Tack så mycket Helen! Also... I thought that one question had read "Det lilla flickan"? Maybe I mis-read...
Does it mean that you can also say "det lille barnet" if the child is a boy? (Referring to an earlier excercise)
No, we accept both equally. Was it a "type what you hear" exercise? Because those need to be entered exactly as spoken.
I put "den lilla pojken" and it was rejected, but having read the comments here, it seems that it should be correct?
As a translation exercise from English to Swedish, sure, and it is. As a type-what-you-hear type exercise, well, she does say lille, not lilla.
It's part of the process of turning a noun from the indefinite form into definite form. As mentioned in previous posts on this thread, Swedish has a property in which the noun in question is made definite "twice" in some sense. Whereas in English we would say "the little boy", in Swedish it's "den lille (or lilla) pojken", which, when translated directly, would be "the little the boy". This isn't necessarily something intuitive, so it's probably best to just accept this as the way that Swedish deals with definites.
By the way, the adjective that describes the noun must also be agreed, where the plural form of the adjective must be used.
For example, if you wanted to describe a house as large, you would say "ett stort hus" (stort being the adjective "stor" agreed in the ett- form). To make that sentence a definite, you'd then have to say "det stora huset", where "stort" has become the definite form "stora"
Hope this has cleared it up a little buddy.
I wonder how would sound "Den lilla lila skjortan" (the little purple shirt). What would the pronunciation difference for "lila" and "lilla"? Thanks in advance
As a general rule, a double consonant after a vowel makes the vowel have a short sound. In this case, the double l after the "i" in "lilla" means the "i" becomes short. In "lila" it's a single l after the "i" and thus the "i" takes a long vowel sound.
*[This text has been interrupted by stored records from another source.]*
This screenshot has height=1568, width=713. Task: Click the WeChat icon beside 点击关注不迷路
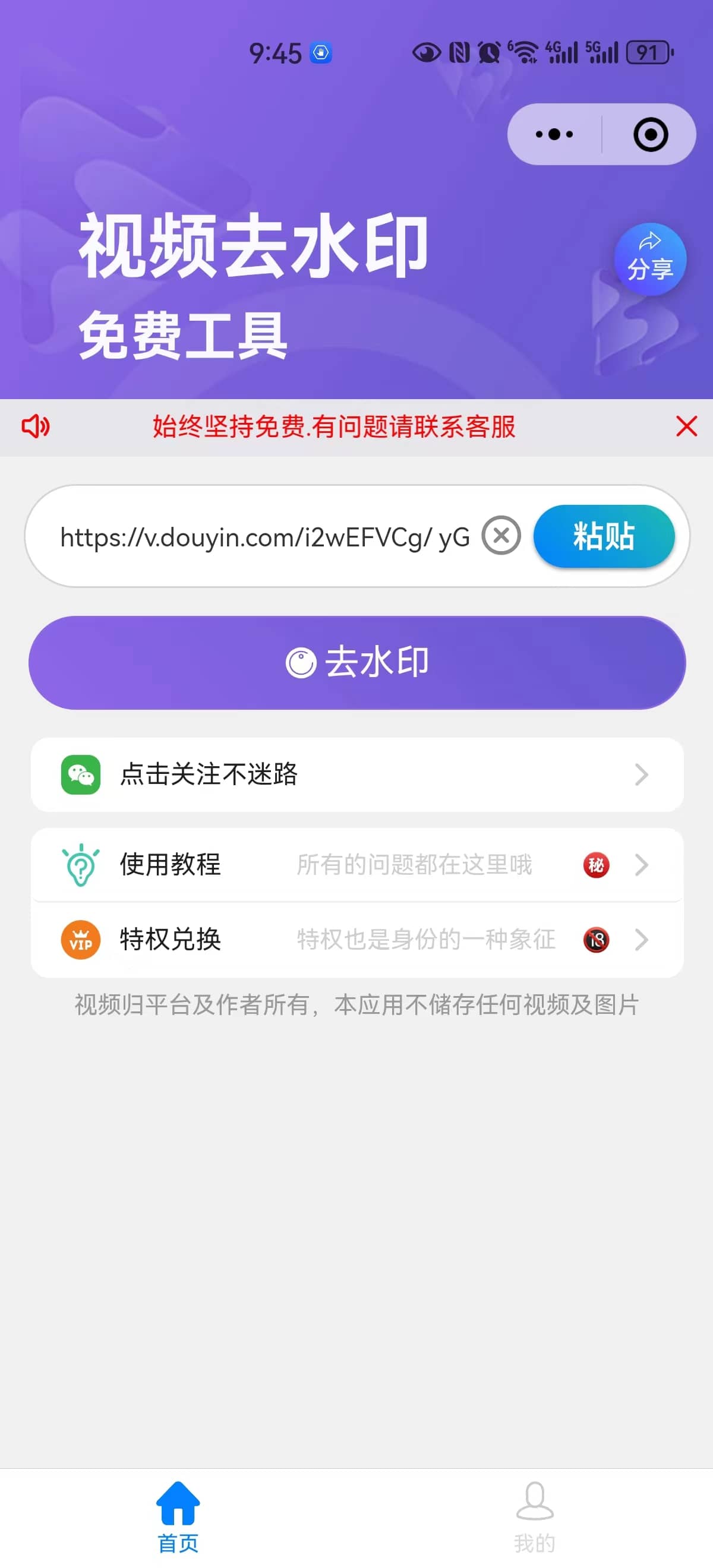[81, 774]
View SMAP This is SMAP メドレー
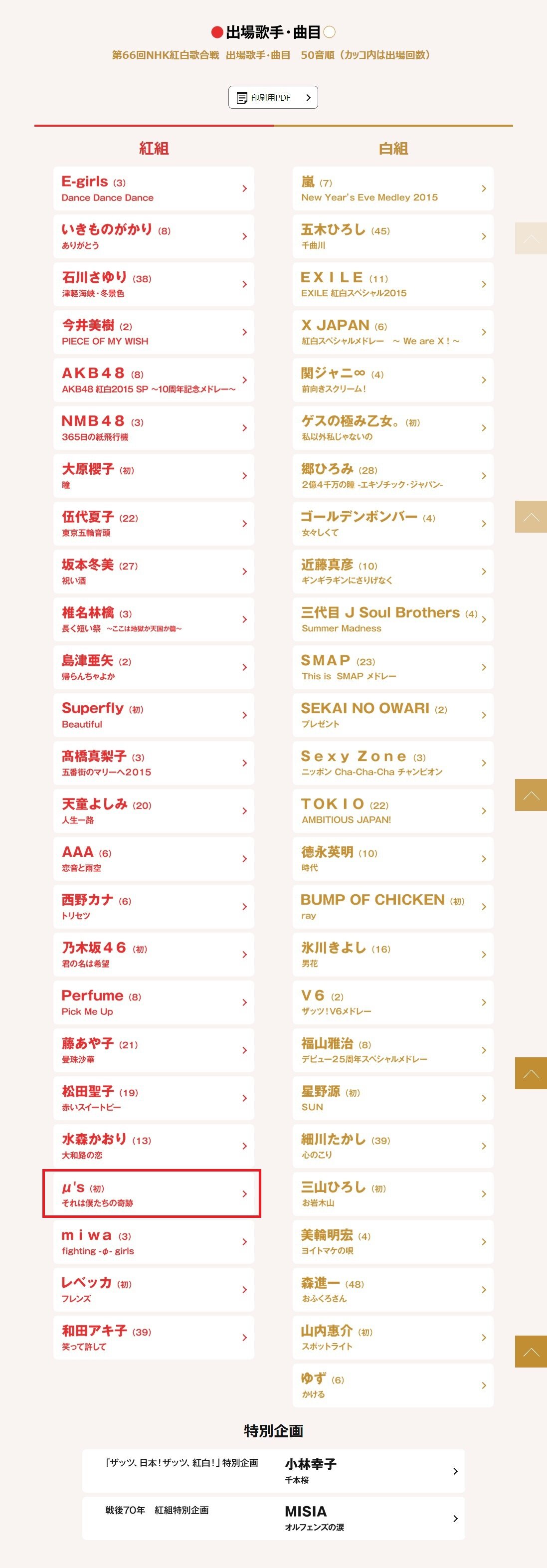This screenshot has height=1568, width=547. 392,667
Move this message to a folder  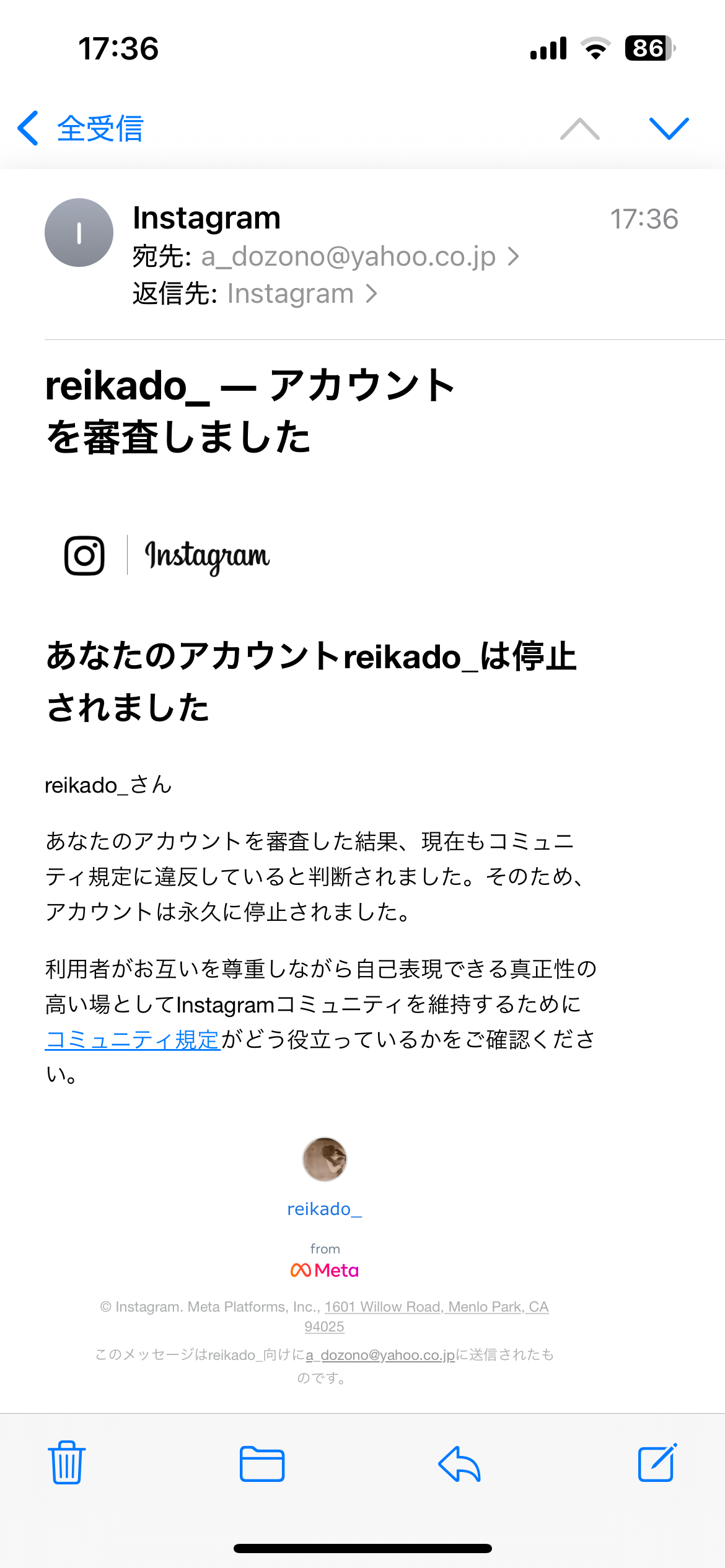[262, 1464]
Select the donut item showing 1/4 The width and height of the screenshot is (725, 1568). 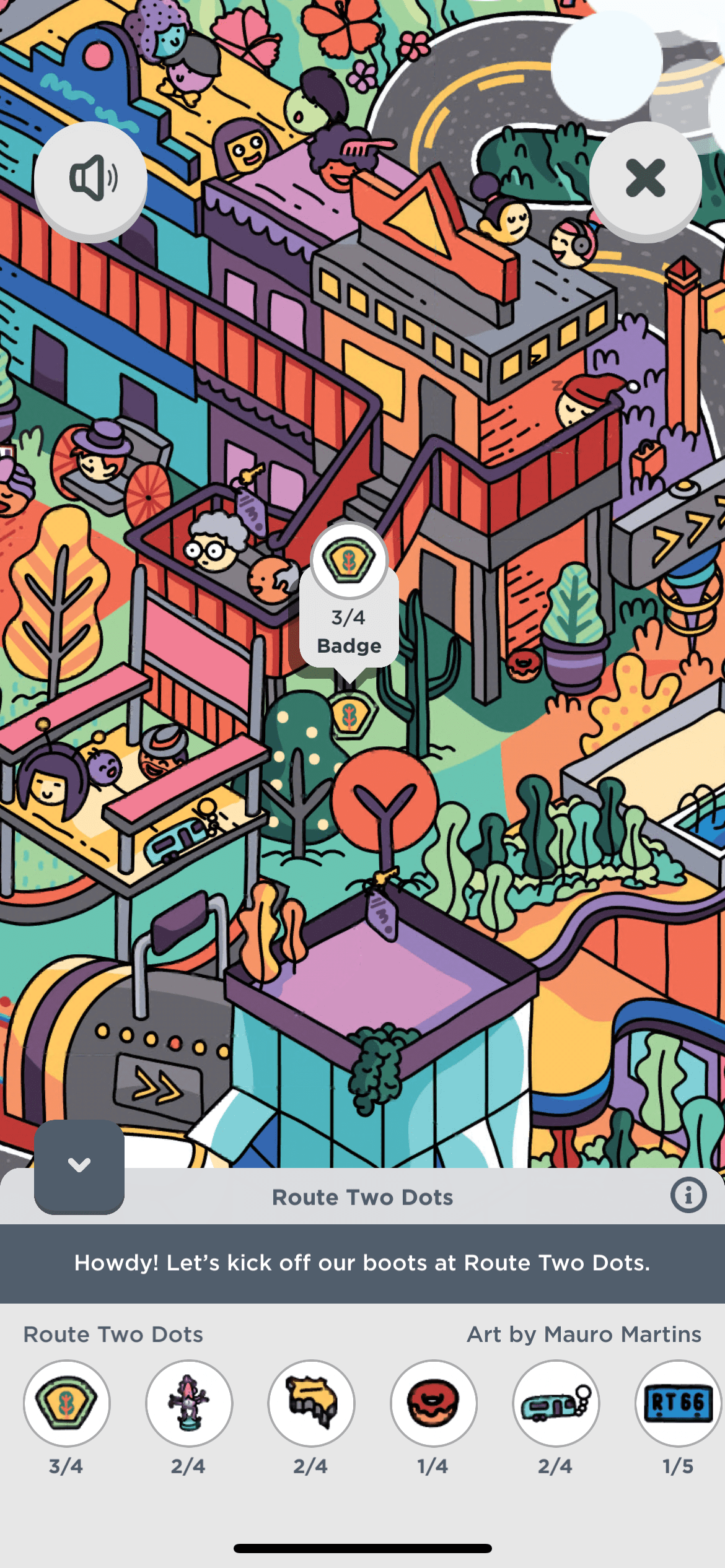tap(433, 1403)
There's a very good video on YouTube by AcademiaCervena regarding long and short vowel sounds. It's a complicated video, but I've seen it about three times and I still benefit from it every time I see it.
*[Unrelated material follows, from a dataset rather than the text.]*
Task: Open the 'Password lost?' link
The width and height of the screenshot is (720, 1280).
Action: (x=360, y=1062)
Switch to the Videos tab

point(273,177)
Hope this has helped mate, have a good one.
No worries, just be aware that this may not be a hard and fast rule so there could be exceptions, otherwise it'll apply in most cases.
Have found another nice example about almost similar words pronunciation difference: "En vägg på en väg". I can hear the difference clearer here. Huh seems like a lot of work here to speak it correct
Don't worry mate... after a while, you'll get used to whether you need a short or long vowel sound just by exposure to a lot of words.